« Mon père, irréligieux, mourut refusant le prêtre. A la puberté, j’étais irréligieux moi-même (ma mère indifférente). Mais j’allai voir un prêtre en août 14 et, jusqu’en 1920, restai rarement une semaine sans confesser mes fautes ! »
Georges
Bataille, Le
Petit.
La
Conversion
Georges
Bataille vient d’une famille irréligieuse, en tout cas le père
l’est et il semble que la famille l’ait suivi au moins en partie
sur cette voie. C’est donc contre l’avis et l’exemple de ce
père que Georges Bataille se convertit au catholicisme, en 1914,
dans un cadre qui ne laisse pas d’être important : les
offices matinaux auxquels il va assister à la cathédrale de Reims
sont destinés aux militaires et se font dans un climat de guerre.

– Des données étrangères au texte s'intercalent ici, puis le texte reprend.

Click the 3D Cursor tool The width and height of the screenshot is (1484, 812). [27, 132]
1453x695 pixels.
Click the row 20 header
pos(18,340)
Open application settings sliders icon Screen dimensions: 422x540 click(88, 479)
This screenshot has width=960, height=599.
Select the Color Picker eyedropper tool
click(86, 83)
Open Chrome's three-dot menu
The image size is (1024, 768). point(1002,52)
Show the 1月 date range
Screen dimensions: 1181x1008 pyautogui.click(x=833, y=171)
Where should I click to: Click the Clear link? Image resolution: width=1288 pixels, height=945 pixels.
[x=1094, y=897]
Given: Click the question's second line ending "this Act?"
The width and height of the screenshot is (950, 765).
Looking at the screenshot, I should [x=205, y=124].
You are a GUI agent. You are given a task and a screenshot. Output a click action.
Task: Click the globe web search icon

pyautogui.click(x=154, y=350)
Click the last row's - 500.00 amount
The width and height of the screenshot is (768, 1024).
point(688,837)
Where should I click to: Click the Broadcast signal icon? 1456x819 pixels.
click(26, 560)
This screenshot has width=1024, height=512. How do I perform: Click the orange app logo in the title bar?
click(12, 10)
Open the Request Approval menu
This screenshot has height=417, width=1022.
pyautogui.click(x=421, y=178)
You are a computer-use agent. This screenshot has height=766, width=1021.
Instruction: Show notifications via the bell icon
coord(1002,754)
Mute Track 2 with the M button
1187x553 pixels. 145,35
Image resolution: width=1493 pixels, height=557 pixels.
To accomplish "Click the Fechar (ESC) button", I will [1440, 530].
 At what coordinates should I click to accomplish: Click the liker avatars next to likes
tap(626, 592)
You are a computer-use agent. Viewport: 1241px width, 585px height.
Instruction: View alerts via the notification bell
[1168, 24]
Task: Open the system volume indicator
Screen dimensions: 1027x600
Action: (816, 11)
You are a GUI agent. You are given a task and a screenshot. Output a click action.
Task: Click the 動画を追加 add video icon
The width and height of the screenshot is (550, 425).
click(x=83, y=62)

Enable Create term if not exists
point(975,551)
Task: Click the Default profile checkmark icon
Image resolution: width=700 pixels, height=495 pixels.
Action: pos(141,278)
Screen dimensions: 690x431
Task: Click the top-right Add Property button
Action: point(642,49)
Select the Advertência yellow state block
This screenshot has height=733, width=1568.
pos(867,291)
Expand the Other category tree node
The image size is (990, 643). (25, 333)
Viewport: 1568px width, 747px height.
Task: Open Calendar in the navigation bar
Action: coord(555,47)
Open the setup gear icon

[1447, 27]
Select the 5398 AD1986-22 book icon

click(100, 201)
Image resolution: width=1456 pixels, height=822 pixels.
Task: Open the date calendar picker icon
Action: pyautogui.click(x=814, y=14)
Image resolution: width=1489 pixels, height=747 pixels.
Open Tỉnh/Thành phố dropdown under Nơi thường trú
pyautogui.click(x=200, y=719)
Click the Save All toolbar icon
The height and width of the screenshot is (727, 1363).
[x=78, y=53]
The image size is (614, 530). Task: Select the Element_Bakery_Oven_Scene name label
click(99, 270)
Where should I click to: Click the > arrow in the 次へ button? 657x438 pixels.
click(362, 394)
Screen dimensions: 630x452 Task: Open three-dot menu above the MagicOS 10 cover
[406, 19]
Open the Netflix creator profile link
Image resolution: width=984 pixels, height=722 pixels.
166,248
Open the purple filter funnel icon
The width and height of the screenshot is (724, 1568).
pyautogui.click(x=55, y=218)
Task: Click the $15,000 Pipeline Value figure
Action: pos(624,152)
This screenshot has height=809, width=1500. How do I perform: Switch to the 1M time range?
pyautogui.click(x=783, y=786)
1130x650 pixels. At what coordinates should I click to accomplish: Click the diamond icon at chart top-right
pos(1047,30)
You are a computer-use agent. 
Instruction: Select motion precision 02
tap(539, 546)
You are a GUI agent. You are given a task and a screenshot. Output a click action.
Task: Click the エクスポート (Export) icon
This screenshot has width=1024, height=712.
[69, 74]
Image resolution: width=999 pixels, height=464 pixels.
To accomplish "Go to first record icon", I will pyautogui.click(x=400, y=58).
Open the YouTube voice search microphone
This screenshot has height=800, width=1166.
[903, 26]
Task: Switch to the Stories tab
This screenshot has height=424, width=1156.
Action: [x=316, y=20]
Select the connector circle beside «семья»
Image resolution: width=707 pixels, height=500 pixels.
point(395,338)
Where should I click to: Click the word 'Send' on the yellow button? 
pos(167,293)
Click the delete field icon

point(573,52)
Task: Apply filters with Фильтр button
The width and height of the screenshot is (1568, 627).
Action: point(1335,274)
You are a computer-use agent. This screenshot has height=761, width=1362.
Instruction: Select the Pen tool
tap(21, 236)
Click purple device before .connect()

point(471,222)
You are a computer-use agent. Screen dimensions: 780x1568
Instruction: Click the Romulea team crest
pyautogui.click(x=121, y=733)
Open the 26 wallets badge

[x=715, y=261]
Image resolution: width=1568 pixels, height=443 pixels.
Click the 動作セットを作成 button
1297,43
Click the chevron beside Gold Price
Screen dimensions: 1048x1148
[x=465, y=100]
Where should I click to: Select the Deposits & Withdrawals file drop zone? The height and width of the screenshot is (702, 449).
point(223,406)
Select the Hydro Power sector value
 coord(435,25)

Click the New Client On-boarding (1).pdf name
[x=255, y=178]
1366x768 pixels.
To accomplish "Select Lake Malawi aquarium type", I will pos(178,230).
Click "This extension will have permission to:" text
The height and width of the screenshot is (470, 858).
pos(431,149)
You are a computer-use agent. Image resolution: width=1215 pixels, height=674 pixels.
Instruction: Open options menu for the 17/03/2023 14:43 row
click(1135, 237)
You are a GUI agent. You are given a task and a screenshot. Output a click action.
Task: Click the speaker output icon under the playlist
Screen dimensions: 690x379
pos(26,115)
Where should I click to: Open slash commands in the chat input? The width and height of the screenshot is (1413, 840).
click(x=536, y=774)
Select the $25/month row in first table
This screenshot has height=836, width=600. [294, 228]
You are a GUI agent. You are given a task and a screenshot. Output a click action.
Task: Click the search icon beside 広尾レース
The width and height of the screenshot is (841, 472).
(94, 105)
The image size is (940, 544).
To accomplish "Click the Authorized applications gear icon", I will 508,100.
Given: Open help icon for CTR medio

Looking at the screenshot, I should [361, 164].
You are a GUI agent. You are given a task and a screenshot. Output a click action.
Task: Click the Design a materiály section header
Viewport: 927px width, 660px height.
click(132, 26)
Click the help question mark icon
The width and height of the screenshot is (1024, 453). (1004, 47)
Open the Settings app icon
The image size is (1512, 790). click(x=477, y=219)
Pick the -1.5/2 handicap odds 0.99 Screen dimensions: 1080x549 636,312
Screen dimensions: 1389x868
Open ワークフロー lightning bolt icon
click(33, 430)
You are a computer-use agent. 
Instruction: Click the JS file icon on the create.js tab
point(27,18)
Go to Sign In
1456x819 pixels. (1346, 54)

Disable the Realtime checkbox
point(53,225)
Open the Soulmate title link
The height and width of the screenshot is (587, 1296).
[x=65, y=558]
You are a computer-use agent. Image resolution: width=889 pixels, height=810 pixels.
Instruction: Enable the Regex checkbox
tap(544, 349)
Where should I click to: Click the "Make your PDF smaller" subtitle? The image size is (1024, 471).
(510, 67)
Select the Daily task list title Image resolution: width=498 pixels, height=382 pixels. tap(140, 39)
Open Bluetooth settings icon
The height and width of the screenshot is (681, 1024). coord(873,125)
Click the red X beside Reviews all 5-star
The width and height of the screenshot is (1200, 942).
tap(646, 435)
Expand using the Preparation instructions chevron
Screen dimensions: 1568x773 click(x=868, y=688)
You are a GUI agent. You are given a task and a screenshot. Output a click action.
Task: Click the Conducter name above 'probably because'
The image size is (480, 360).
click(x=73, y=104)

Plusieurs mystères entourent cette conversion : mystère autour
du pourquoi surtout, de ses motivations aussi, de ce qui l’a permis
enfin.
On
sait que vers treize ans, l’amour que le philosophe portait à son
père s’est mué en haine, et qu’il se réjouissait du malheur et
des douleurs de son géniteur. Il se peut donc fort bien que cette
conversion soit un défi, un moyen de se détacher et de défier son
père. Mais s’il n’y avait que cette raison, on ne pourrait que
difficilement rendre compte de la ferveur avec laquelle, pendant dix
ans, Bataille crut en Dieu et fut religieux. Il nous le dit lui-même,
il ne se passait pas une semaine sans qu’il ne se confessa et, plus
encore, il songea même entrer dans les ordres, moins comme prêtre
que comme moine (voir la lettre du 30 janvier 1918).
Il
faut donc plutôt pencher pour une interprétation moins puérile ;
et estimer que c’est par foi que Bataille se convertit, et qu’il
le fit volontairement. On sait qu’il voulu de lui-même être admis
en tant que pensionnaire au Lycée d’Eperney, et qu’il fit sans
doute cette demande afin de fuir le foyer dans lequel rien ne pouvait
le retenir et qu’il avait tout intérêt à fuir. Il faut se
souvenir de ce qu’il dira plus tard : il sortit de ce foyer
« détraqué pour la vie », et que ce qu’il y vécu le
faisait encore trembler cinquante ans après les faits. Et se
souvenir surtout de ce que Martial lui dira dans une lettre :
« j’ai passé auprès de nos parents des jours et des jours
qui n’étaient que chagrin et désespoir. C’est inimaginable, car
j’ai vu ce que tu n’as pas vu, ce que personne n’a vu. Des
événements qu’on ne connaît pas et dont on n’a jamais
soupçonné l’existence. »
Il
ne serait pas étonnant que son climat familial ait été un des
motifs de sa conversion, même, sans doute cela est indéniable. Mais
il reste à savoir dans quel sens cela a pesé, car il est évident
que ce n’est pas une consolation qu’il ait cherché dans le
christianisme, comme on pourrait le croire de prime abord. S’il
s’est tourné vers la religion pour donner sens et valeur à ses
souffrances et à celles de son père, il ne le fit certainement pas
pour en alléger le poids, pour s’en consoler. Les lectures
chrétiennes qui le marquent ne sont pas des livres consolateurs, ou
alors le sont-ils d’une manière bien paradoxale ; ils sont
bien plutôt dans l’accusation de la chair, du désir, dans
l’incitation à ne voir que le péché et à s'en maudire. Les
écrivains qu’il lit avec le plus d’avidité sont de véritables
contempteurs de l’espèce humaine soumise à la pourriture et au
péché. C’est donc une lecture qui vient redoubler ses souffrances
et ses angoisses, qui viennent l’accuser et l’humilier en tant
qu’homme et en tant que souffrant, le désignant, lui,
l’origine même de souffrances inévitables et sans recours.
Autre
grand mystère autour de cette conversion : on ne sait pas
comment il en vint au catholicisme (et à la religion en général).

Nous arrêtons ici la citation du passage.